La firma agrobiotecnológica fundada en Rosario perdió el control de sus bienes por orden judicial. La decisión llega en medio de una disputa entre su ex CEO Federico Trucco y el accionista mayoritario Juan Sartori.
La Justicia de Santa Fe declaró la quiebra de Bioceres S.A., la compañía creada en 2001 por productores rosarinos y considerada el origen del holding que luego desembarcó en Wall Street. El fallo fue dictado por el juzgado civil y comercial de Rosario a cargo de Fernando Mecoli, que dispuso la inmediata pérdida de control sobre los bienes de la sociedad y la apertura de un proceso para investigar sus movimientos financieros.

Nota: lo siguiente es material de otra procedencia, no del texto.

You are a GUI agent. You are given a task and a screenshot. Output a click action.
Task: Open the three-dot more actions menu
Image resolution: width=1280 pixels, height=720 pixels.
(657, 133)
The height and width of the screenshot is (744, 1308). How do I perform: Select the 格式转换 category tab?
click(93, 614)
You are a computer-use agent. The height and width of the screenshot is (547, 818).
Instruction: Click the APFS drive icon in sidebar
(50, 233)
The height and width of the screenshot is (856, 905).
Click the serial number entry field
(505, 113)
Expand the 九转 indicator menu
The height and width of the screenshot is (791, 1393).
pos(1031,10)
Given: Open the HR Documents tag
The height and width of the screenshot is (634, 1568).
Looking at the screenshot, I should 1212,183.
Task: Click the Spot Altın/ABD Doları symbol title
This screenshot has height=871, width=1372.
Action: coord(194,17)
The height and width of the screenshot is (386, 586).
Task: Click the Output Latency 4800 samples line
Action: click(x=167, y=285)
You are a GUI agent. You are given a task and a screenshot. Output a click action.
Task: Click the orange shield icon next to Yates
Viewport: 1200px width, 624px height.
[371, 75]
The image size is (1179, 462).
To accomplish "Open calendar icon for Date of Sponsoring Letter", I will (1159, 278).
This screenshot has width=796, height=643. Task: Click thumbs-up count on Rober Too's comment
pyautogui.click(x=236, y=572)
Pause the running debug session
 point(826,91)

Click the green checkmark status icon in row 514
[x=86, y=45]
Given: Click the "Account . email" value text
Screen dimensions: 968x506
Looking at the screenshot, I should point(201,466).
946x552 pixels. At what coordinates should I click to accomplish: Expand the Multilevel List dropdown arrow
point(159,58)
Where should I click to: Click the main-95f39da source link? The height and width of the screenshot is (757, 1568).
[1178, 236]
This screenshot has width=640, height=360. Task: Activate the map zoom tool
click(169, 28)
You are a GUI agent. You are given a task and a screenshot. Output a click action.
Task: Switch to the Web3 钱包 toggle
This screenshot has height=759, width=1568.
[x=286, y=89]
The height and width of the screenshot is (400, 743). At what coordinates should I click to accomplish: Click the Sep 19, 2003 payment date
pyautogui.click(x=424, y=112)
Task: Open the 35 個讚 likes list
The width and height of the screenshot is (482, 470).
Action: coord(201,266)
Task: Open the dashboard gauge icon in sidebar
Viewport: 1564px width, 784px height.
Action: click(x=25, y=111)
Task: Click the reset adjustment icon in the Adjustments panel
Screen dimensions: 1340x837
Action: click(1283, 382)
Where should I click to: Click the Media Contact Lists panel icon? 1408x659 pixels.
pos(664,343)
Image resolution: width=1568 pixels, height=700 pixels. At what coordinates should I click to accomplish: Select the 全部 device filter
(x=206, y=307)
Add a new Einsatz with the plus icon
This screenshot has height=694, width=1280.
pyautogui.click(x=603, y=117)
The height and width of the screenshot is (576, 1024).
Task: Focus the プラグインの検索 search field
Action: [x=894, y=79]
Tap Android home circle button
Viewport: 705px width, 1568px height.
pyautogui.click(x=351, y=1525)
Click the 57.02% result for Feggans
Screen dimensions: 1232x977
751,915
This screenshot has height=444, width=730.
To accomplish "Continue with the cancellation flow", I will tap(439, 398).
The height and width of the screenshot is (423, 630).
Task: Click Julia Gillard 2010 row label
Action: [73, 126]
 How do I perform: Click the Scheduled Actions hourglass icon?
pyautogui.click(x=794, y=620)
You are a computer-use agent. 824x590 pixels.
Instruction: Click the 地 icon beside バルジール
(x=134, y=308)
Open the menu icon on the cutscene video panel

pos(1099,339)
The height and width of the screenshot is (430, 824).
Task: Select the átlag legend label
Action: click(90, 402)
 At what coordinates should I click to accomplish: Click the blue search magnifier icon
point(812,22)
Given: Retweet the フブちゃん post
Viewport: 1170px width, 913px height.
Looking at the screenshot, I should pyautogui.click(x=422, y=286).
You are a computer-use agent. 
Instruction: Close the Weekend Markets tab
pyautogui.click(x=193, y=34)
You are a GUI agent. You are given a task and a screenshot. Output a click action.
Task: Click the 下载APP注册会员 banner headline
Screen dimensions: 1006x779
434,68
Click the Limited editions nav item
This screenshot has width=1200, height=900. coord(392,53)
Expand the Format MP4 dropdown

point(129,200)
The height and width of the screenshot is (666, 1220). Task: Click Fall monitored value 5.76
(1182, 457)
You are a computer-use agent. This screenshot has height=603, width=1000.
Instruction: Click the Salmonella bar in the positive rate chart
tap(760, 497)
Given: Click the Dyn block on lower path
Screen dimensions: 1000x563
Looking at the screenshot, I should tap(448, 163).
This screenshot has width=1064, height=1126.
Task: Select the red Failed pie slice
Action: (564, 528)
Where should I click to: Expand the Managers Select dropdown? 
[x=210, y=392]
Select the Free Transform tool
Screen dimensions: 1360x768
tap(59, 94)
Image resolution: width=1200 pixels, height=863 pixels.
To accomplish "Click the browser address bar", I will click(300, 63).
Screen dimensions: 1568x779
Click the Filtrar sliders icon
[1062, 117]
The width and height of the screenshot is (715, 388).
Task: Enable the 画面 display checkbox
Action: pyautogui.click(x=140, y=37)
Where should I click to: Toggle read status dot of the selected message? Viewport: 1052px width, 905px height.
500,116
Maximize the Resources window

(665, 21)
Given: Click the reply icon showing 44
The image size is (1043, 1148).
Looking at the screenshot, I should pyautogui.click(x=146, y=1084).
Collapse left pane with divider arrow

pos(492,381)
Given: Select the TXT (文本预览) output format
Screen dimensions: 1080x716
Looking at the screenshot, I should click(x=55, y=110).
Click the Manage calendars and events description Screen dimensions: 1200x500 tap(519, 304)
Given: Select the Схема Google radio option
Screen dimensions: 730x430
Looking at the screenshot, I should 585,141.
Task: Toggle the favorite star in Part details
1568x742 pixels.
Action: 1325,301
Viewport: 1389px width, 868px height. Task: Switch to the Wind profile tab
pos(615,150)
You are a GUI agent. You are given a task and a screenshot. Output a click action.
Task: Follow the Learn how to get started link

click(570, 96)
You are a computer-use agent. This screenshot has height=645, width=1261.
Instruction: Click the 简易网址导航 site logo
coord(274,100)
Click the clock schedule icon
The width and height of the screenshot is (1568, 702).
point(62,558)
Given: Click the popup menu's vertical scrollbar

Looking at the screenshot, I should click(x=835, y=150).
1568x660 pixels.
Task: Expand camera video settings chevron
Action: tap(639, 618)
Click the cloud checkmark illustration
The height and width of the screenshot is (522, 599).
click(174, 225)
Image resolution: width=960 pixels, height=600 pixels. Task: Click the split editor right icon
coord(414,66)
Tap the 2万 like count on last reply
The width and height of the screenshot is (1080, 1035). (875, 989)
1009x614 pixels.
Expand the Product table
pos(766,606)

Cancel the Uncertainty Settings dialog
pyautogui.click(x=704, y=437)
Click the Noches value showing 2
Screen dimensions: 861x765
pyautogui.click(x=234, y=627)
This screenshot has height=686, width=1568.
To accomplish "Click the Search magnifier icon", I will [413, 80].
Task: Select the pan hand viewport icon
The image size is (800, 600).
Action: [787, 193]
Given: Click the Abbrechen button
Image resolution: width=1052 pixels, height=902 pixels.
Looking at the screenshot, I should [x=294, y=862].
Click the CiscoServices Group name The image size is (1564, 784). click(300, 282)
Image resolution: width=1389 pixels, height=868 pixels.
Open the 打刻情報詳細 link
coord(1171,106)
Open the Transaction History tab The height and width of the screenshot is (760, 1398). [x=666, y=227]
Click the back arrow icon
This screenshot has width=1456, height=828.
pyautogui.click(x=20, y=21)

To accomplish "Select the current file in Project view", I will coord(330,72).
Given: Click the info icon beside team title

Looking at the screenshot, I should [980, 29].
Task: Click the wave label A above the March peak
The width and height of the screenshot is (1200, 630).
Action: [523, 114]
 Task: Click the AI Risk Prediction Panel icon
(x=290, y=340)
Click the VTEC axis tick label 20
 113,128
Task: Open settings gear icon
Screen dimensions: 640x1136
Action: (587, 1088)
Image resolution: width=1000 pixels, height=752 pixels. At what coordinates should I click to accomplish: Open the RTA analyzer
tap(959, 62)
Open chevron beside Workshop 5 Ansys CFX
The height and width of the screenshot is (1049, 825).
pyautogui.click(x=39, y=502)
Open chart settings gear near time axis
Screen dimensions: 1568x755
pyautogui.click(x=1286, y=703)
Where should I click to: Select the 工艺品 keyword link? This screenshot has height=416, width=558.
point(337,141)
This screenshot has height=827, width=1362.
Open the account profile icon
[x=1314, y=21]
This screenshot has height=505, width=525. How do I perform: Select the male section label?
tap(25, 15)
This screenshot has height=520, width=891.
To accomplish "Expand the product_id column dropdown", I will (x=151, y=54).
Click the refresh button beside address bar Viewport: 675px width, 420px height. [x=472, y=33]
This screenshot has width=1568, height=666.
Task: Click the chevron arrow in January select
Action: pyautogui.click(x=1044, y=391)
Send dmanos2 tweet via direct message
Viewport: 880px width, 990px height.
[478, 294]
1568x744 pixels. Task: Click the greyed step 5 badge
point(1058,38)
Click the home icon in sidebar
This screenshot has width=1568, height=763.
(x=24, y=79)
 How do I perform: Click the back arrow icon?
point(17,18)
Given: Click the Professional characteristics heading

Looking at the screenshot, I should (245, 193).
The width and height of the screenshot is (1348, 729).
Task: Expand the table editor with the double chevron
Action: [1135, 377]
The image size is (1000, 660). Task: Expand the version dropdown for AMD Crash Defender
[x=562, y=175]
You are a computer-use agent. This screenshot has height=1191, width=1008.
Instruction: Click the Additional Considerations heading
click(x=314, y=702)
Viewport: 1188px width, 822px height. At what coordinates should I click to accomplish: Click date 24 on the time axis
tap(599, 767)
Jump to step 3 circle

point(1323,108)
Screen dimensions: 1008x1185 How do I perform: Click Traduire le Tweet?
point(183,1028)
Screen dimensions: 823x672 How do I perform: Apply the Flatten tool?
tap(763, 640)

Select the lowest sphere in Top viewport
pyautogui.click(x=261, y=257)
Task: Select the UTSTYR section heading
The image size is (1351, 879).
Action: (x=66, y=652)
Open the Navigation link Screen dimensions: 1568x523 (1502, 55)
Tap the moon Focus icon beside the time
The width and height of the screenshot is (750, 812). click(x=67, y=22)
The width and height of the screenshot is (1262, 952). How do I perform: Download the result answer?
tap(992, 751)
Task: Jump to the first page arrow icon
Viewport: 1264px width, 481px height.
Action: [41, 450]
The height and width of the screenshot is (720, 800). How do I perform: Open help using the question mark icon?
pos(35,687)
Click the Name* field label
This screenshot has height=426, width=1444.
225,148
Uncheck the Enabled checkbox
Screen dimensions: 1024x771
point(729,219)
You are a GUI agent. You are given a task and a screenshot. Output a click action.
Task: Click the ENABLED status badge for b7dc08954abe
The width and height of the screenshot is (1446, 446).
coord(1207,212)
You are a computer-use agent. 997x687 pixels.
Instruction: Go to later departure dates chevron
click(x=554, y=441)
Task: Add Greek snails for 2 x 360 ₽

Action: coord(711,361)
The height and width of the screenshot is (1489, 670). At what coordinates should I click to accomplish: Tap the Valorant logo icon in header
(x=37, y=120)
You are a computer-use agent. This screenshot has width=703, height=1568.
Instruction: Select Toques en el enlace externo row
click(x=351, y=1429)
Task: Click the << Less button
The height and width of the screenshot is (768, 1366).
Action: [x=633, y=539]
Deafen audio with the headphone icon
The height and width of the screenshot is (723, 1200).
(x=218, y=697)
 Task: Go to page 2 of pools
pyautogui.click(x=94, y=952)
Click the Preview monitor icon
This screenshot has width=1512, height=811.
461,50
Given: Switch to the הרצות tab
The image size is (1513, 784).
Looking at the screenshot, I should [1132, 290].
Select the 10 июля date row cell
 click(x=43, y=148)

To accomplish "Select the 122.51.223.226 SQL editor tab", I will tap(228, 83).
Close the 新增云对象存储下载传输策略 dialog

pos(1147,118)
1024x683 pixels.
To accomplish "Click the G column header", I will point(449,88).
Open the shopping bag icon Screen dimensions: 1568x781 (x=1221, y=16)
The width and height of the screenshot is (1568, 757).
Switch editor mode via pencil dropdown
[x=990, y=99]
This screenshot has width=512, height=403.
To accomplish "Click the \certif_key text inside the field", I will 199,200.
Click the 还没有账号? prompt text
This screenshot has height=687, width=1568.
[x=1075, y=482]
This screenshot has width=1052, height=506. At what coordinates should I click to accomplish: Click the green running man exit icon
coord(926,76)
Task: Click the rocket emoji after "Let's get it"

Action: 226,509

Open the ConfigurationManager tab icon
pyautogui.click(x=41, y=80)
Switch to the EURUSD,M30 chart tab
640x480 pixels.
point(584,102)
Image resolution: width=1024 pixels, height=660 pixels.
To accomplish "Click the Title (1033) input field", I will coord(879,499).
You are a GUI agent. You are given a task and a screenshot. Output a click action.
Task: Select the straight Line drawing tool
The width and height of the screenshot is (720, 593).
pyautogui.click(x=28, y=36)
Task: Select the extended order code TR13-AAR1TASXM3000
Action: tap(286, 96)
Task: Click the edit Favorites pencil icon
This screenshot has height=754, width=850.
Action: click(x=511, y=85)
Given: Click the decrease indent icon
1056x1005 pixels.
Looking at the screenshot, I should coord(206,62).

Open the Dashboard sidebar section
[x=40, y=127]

La decisión judicial se produce en un contexto de fuerte tensión interna entre el histórico CEO, Federico Trucco, y el empresario uruguayo Juan Sartori, quien a mediados de 2025 se convirtió en uno de los principales accionistas en medio de un escenario financiero adverso. La compañía se encontraba atravesada por disputas societarias mientras intentaba reestructurar su deuda.
Según consta en el expediente, la empresa ya no puede hacer frente a sus obligaciones: el pasivo supera ampliamente a los activos y el patrimonio neto es negativo en torno a los USD 110 millones. En enero de 2026 había solicitado la apertura de un concurso preventivo por deudas superiores a los USD 39 millones, situación que también fue informada ante la Securities and Exchange Commission (SEC) de Estados Unidos.
El default, no obstante, se había desencadenado meses antes. En julio de 2025, la firma incumplió el pago de pagarés bursátiles por más de USD 5 millones, en medio de un deterioro sostenido de su flujo de fondos. Los abogados que impulsaron el pedido de quiebra señalaron que el riesgo de ejecuciones individuales por parte de acreedores fue determinante para avanzar con el proceso, con el objetivo de “cristalizar el patrimonio” y garantizar un trato igualitario.
La crisis también impactó en el desempeño bursátil del grupo. Bioceres Crop Solutions, que cotiza en el Nasdaq bajo el ticker BIOX, sufrió un desplome cercano al 90% en el último año, pasando de USD 6,55 a alrededor de USD 0,52 por acción. Convertida en una “penny stock”, la compañía enfrenta ahora el riesgo de desliste, en un escenario que profundiza la incertidumbre sobre el futuro del conglomerado.